GIVEN PASSAGE:
________

Thermogenesis and Weight Loss

In the introduction to “Postprandial Thermogenesis Is Increased 100% on a High-Protein, Low-Fat Diet versus a High-Carbohydrate, Low-Fat Diet in Healthy, Young Women” (Journal of the American College of Nutrition, Vol. 21, No. 1, 55-61 (2002)), Carol S. Johnston, PhD, FACN, Carol S. Day, MS and Pamela D. Swan, PhD write:
Counter to the current U.S. Dietary Guidelines which promote diets high in complex carbohydrates (58% of total daily energy) [1], recent clinical investigations support the efficacy of high-protein, reduced fat diets for weight loss, as well as for improved insulin sensitivity and blood lipid profiles.

________

STORED DATA:
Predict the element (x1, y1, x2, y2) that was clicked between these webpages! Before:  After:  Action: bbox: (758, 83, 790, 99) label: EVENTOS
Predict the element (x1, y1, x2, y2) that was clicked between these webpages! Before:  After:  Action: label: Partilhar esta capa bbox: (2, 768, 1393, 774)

________

TASK:
Please answer these about the passage on thermogenesis and weight loss:
(a) In which journal and in what year was the article on postprandial thermogenesis published?
(b) What share of total daily energy do the current U.S. Dietary Guidelines give to complex carbohydrates?
(c) Besides weight loss, what two benefits of high-protein, reduced fat diets do recent clinical investigations support?

TASK ANSWER:
(a) The Journal of the American College of Nutrition, in 2002.
(b) 58% of total daily energy.
(c) Improved insulin sensitivity and improved blood lipid profiles.